Häufig auf Etiketten zu findende Begriffe wie „Landhonig“ und „Imkerhonig“ rufen wohlmöglich angenehme Assoziationen hervor, sind aber keine Qualitätsmerkmale, sondern Werbesprache. Ähnlich ist es beim Zusatz „kalt geschleudert“, der an die kalt gepressten Öle erinnert. „Warmgeschleuderten“ Honig gibt es nämlich nicht: Honig wird immer bei Zimmertemperatur aus den Waben gewonnen. „Vor 100 Jahren war das eine sinnvolle Bezeichnung, weil man damals Honig auch unter Einsatz von Wärme ausgepresst hat“, sagt Bienenkundler Von der Ohe.

Das Naturprodukt Bienenwachs findet sich in Kosmetik, Frischhaltetüchern und Möbelpflege. Auch für den Glanz von Fruchtgummi ist neben dem pflanzlichen Carnaubawachs oft Bienenwachs als Überzugsmittel verantwortlich. Die meisten Kerzen dagegen bestehen nicht aus Bienenwachs, sondern aus Paraffin und Stearin. Paraffin wird überwiegend aus Mineralöl gewonnen, Stearin aus pflanzlichen und tierischen Fetten, häufig Palmöl. Reine Bienenwachskerzen sind teurer als übliche Haushaltskerzen. Kerzen mit der Angabe „100 Prozent Bienenwachs“ bestehen ausschließlich aus diesem Stoff. Der nach einer Zeit auf den Kerzen zu sehende, weiße Belag ist ein Qualitätsmerkmal für die Echtheit des Wachses, erklärt der Europäische Kerzenverband (ECA). Baubienen produzieren das Wachs in Drüsen am Hinterleib. Sie schwitzen kleine Wachsplättchen aus, bauen daraus Waben und verschließen sie mit dem ursprünglich weißen Material. „Rund 900 Gramm pro Volk und Jahr“ sind das, erklärt Bienenkundler Werner von der Ohe, Leiter des Instituts Bienenkunde Celle. Bienenwachs ist eine komplexe Mischung vor allem verschiedener Fette bestehend aus Alkoholen und Fettsäuren. Honiggelb wird das Wachs durch Farbstoffe aus Pollen und Propolis, die sich im Wachs ablagern. (hd)

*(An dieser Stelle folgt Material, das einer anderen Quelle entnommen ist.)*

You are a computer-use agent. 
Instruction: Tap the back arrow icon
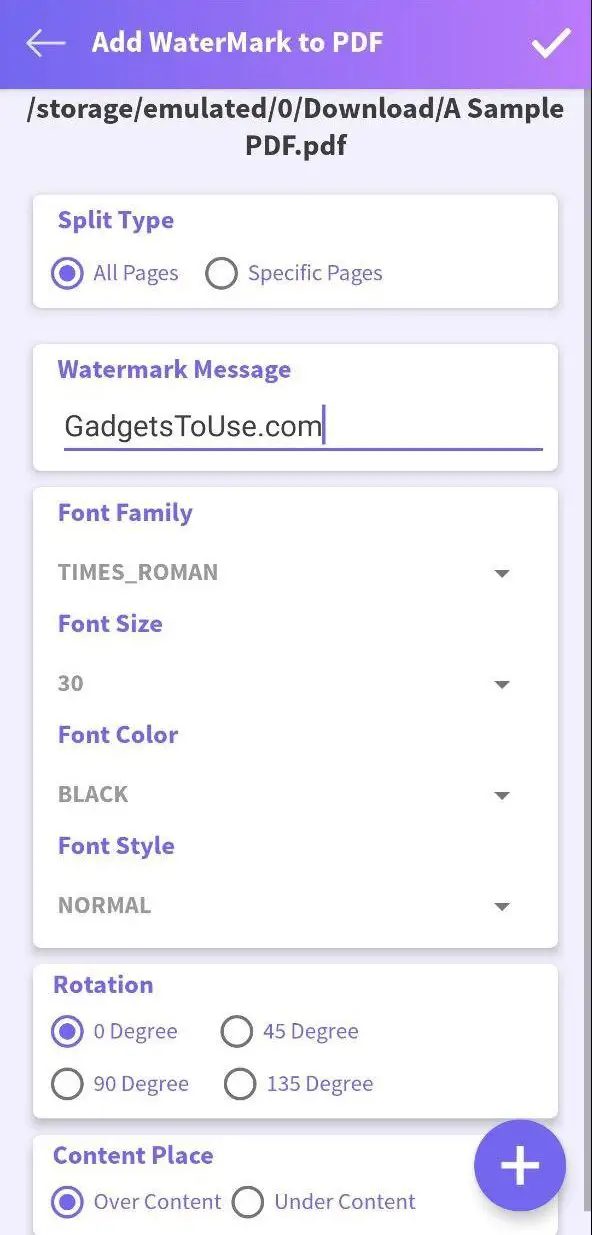[46, 43]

Wer vor dem Supermarktregal steht, entdeckt Honig in verschiedenen Farben und Sorten. „Blütenhonig“ ist solcher aus verschiedenen Nektarquellen. „Waldhonig“, der oft oft kräftiger schmeckt, besteht hingegen mehrheitlich aus Honigtau. Dieses zuckerhaltige Ausscheidungsprodukt von Läusen, Flöhen und Zikaden sammeln Honigbienen gelegentlich statt Nektar. Daneben gibt es Sortenhonige wie Linden-, Heide-, Klee- oder Löwenzahnhonig, wenn die Bienen überwiegend eine bestimmte Trachtpflanze angeflogen sind. Das funktioniert, weil Bienen eine als ertragreich befundene Quelle weiter anfliegen. „Blütenstet“ nennt die Imkerin das.

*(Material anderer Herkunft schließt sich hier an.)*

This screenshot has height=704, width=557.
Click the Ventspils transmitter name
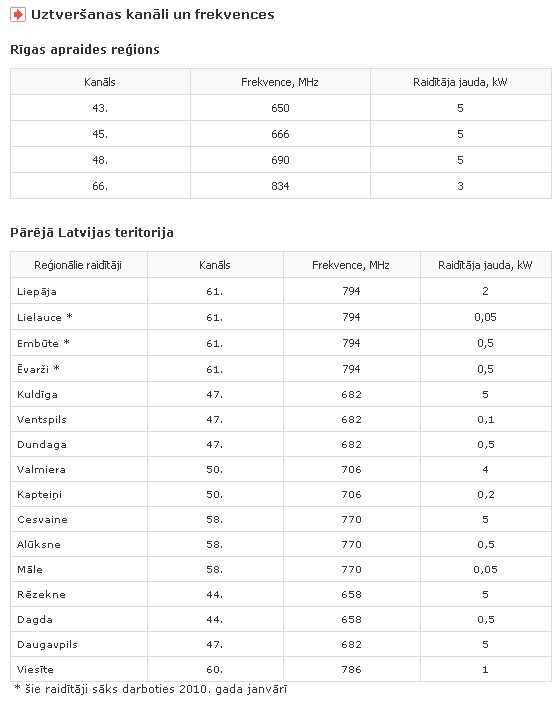[x=42, y=419]
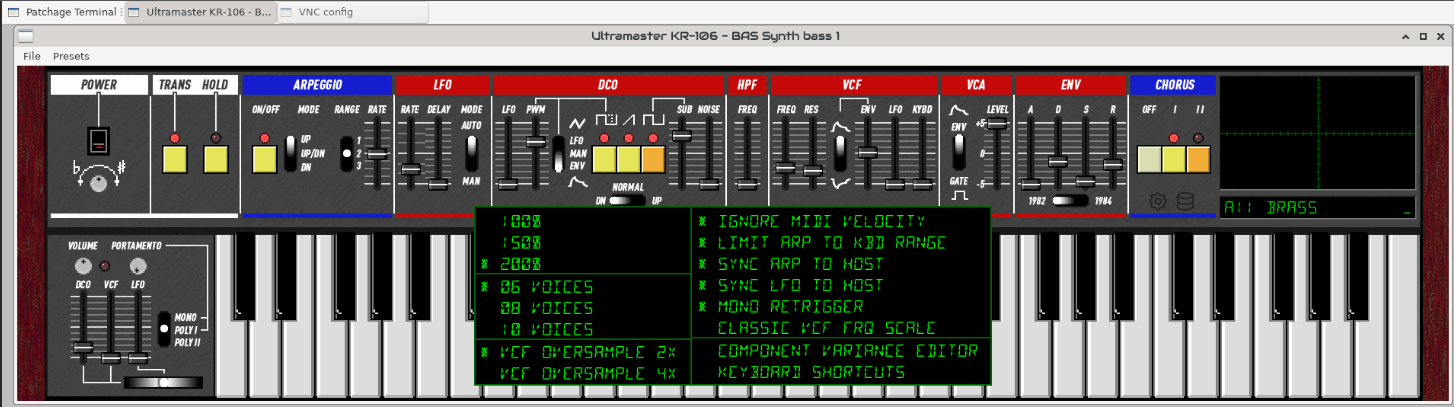
Task: Choose 08 Voices in settings popup
Action: point(548,308)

Weil Honig mehrmals im Jahr geschleudert wird, gibt es außerdem Honige aus Frühjahrs- und Sommertracht. Honig schmeckt nicht in jedem Jahr und aus jeder Schleuderung gleich. Welche Aromen sich durchsetzen, hängt davon ab, was die Bienen auf ihren Sammelflügen finden und welche Pflanze wie intensiv blühen. Anbieter, die sich um einen möglichst konsistenten Geschmack bemühen, gehen deshalb anders vor als kleine Imkereien. „Das bekomme ich nur hin, wenn ich Honig aus unterschiedlichen Gebieten mische“, sagt Von der Ohe über die verbreitete Praxis.

Die Honigsorten unterscheiden sich auch in ihrer Konsistenz. Von der Ohe erklärt das mit dem Traubenzucker: „Es hängt vom Glucose-Anteil ab, wie schnell ein Honig kristallisiert.“ Bei Sorten mit hohem Glucose-Gehalt wie dem Rapshonig ist schon nach wenigen Tagen kein flüssiger Honig mehr im Glas. Tannenhonig oder Robinienhonig dagegen tropft nach Monaten noch vom Löffel. Über den Zuckergehalt eines Honigs sagt die Konsistenz nichts aus, denn Fructose als zweiter Zucker ist in flüssigen Honigen entsprechend mehr enthalten.